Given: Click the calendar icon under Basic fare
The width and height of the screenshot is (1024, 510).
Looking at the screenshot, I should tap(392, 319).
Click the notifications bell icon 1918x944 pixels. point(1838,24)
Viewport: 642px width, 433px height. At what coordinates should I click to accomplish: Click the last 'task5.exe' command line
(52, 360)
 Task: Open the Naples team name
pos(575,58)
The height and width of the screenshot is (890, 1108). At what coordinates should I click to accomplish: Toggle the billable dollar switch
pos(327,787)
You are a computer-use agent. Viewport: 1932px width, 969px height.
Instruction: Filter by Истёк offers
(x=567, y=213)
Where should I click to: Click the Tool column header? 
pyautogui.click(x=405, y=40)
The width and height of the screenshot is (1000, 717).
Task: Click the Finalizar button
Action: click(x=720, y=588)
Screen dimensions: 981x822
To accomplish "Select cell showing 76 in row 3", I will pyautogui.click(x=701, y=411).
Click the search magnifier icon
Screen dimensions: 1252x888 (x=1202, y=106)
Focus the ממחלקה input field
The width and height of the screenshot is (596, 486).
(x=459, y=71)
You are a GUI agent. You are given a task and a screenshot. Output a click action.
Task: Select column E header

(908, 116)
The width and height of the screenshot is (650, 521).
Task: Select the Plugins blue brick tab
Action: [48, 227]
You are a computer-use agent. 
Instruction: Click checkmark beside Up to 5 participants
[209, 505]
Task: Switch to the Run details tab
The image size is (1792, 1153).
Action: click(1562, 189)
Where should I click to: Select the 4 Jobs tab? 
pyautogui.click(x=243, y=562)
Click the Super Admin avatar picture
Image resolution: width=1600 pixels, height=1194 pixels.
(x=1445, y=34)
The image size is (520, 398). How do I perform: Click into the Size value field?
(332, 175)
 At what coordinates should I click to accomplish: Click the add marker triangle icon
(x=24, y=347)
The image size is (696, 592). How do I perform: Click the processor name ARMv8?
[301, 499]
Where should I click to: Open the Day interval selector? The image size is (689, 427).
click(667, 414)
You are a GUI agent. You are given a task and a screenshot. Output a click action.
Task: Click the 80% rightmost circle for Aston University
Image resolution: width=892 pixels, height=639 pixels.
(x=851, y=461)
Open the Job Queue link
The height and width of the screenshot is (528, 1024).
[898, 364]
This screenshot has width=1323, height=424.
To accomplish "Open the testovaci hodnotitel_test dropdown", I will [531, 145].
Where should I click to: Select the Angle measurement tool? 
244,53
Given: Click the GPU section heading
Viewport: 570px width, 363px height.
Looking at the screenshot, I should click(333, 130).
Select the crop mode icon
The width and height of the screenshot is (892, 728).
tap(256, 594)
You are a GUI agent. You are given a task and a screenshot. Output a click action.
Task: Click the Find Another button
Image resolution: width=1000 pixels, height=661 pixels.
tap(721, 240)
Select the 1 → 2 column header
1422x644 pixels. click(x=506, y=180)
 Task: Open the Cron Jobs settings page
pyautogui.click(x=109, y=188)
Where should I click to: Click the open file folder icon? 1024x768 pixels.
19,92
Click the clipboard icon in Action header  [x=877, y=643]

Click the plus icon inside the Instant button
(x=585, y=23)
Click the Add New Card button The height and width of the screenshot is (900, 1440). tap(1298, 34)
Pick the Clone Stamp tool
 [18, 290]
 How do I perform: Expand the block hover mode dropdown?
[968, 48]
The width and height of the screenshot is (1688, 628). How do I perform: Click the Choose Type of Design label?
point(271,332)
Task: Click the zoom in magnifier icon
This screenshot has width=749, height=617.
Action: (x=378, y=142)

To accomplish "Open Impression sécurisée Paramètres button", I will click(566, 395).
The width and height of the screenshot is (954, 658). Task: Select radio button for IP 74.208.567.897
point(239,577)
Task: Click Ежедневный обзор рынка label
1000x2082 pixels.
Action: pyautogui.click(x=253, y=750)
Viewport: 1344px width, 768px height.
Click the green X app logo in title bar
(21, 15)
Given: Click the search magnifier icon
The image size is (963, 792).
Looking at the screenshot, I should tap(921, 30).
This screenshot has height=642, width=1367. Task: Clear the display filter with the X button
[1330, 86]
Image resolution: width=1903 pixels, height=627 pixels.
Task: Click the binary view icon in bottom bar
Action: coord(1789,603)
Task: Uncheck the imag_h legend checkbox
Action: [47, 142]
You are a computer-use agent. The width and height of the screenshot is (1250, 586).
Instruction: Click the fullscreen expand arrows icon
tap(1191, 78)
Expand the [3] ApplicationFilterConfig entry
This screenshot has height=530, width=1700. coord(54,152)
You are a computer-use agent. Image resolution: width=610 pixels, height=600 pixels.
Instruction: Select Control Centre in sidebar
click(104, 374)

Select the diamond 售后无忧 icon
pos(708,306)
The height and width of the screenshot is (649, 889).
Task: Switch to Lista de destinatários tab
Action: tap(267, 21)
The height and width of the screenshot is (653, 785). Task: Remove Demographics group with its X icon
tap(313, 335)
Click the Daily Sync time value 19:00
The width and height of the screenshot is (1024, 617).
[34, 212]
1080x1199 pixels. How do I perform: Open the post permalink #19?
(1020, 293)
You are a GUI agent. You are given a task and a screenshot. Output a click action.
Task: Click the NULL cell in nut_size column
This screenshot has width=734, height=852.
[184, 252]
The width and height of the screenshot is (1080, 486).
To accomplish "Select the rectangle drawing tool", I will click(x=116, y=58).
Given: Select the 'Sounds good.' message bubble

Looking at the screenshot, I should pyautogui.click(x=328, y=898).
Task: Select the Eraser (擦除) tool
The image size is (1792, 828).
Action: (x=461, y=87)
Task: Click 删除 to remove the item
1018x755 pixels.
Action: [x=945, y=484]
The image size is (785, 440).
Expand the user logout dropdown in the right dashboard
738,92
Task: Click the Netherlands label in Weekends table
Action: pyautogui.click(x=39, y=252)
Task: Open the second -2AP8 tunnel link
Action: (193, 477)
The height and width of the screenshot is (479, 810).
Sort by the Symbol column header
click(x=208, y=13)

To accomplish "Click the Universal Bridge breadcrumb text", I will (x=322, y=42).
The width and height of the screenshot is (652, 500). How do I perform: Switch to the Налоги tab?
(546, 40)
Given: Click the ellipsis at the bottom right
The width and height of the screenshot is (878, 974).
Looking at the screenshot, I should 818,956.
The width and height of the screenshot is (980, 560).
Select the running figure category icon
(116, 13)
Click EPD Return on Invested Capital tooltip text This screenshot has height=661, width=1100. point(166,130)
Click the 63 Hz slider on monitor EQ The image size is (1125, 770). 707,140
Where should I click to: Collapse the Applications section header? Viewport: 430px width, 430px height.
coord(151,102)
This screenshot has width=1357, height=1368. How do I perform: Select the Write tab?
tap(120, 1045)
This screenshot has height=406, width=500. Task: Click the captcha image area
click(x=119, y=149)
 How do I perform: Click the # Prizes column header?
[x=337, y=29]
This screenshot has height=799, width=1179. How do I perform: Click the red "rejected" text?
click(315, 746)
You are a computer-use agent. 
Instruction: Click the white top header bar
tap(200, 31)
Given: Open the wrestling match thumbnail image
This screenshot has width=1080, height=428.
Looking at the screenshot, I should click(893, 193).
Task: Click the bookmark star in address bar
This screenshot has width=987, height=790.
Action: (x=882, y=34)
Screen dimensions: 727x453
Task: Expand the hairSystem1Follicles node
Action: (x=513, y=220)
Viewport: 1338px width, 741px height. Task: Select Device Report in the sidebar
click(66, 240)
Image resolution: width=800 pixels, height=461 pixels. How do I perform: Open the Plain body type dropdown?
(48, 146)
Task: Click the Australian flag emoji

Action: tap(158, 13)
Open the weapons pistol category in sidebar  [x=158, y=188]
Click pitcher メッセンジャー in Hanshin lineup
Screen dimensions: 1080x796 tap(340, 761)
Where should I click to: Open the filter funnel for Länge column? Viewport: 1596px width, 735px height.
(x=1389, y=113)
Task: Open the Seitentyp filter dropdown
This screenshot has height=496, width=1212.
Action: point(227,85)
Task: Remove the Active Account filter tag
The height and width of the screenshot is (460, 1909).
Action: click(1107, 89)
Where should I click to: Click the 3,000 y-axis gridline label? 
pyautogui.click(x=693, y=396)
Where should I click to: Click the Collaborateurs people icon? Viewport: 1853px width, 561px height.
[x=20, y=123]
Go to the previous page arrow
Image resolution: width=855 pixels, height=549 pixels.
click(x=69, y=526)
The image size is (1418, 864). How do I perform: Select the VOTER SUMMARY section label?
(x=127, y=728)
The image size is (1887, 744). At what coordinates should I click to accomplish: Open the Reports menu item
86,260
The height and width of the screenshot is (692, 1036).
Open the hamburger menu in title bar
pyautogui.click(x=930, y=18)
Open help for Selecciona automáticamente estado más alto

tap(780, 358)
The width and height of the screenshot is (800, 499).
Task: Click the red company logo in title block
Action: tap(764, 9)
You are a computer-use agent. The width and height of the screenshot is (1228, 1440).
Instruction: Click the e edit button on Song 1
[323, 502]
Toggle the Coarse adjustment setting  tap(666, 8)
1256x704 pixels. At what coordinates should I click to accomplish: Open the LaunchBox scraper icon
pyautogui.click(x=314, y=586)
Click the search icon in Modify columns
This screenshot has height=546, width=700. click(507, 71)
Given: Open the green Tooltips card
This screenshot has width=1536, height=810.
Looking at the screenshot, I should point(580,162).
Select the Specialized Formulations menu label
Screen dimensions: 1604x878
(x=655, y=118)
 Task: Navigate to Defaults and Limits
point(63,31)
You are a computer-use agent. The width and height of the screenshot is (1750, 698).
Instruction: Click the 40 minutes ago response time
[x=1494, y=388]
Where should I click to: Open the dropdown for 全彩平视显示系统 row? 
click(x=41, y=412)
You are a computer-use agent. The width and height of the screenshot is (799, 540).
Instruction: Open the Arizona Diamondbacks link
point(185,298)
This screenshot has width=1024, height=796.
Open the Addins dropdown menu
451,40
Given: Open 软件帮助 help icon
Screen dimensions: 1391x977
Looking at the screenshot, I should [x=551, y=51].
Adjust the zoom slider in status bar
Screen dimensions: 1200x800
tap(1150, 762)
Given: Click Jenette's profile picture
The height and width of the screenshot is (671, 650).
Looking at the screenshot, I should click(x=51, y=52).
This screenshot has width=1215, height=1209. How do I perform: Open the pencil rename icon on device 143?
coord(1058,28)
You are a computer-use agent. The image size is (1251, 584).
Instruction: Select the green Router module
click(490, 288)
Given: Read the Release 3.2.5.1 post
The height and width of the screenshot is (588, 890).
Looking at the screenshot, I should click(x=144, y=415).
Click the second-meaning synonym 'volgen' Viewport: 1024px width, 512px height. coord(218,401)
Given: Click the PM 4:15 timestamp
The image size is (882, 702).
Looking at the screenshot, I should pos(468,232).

=======

Looking at the records above, tally the lines holding "computer" and reply with that number only.

YOUR RESPONSE: 9